Can you reproduce the part that opens with the line containing "This screenshot has width=1017, height=635." and closes with the line containing "Click the white thin-strap tank top photo", swapping "white" for "black" and leaving everything else unchanged?

### SUPPLIED MATERIAL:
|---|

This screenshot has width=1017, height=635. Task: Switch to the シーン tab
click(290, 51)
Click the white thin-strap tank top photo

|---|

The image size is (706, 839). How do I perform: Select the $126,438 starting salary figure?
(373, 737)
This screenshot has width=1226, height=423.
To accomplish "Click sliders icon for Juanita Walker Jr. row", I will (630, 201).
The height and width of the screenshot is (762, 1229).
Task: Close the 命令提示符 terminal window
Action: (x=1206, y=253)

|---|

### IN RESPONSE:
This screenshot has width=1017, height=635. Task: Switch to the シーン tab
click(290, 51)
Click the black thin-strap tank top photo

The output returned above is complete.